The data START
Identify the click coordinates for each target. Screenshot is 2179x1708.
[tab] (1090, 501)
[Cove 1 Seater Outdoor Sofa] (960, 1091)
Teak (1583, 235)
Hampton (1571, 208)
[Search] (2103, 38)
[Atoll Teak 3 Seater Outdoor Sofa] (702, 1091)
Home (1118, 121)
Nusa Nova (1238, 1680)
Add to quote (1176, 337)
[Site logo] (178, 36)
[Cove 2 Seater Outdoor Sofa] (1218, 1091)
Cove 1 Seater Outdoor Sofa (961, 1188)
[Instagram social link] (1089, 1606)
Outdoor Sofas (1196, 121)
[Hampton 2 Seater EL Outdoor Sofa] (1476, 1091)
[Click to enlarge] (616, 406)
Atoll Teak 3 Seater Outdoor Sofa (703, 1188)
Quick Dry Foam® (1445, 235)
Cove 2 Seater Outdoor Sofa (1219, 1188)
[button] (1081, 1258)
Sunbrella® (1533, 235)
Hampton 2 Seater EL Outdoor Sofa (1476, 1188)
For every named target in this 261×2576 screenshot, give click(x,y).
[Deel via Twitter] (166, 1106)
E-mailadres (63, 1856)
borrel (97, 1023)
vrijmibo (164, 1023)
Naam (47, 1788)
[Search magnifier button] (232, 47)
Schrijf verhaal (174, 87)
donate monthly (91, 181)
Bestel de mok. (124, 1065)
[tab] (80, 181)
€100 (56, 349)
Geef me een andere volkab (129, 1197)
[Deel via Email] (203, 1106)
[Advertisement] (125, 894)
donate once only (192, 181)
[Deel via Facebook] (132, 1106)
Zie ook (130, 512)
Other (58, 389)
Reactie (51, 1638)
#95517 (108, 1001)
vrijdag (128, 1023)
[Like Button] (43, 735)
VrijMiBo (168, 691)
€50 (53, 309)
The data END
About this task | Lines from the top of the entries through the line with "[Advertisement] (125, 894)" are to be transcribed exactly, and nothing more.

Answer space |
Identify the click coordinates for each target. Screenshot is 2179x1708.
[tab] (1090, 501)
[Cove 1 Seater Outdoor Sofa] (960, 1091)
Teak (1583, 235)
Hampton (1571, 208)
[Search] (2103, 38)
[Atoll Teak 3 Seater Outdoor Sofa] (702, 1091)
Home (1118, 121)
Nusa Nova (1238, 1680)
Add to quote (1176, 337)
[Site logo] (178, 36)
[Cove 2 Seater Outdoor Sofa] (1218, 1091)
Cove 1 Seater Outdoor Sofa (961, 1188)
[Instagram social link] (1089, 1606)
Outdoor Sofas (1196, 121)
[Hampton 2 Seater EL Outdoor Sofa] (1476, 1091)
[Click to enlarge] (616, 406)
Atoll Teak 3 Seater Outdoor Sofa (703, 1188)
Quick Dry Foam® (1445, 235)
Cove 2 Seater Outdoor Sofa (1219, 1188)
[button] (1081, 1258)
Sunbrella® (1533, 235)
Hampton 2 Seater EL Outdoor Sofa (1476, 1188)
For every named target in this 261×2576 screenshot, give click(x,y).
[Deel via Twitter] (166, 1106)
E-mailadres (63, 1856)
borrel (97, 1023)
vrijmibo (164, 1023)
Naam (47, 1788)
[Search magnifier button] (232, 47)
Schrijf verhaal (174, 87)
donate monthly (91, 181)
Bestel de mok. (124, 1065)
[tab] (80, 181)
€100 (56, 349)
Geef me een andere volkab (129, 1197)
[Deel via Email] (203, 1106)
[Advertisement] (125, 894)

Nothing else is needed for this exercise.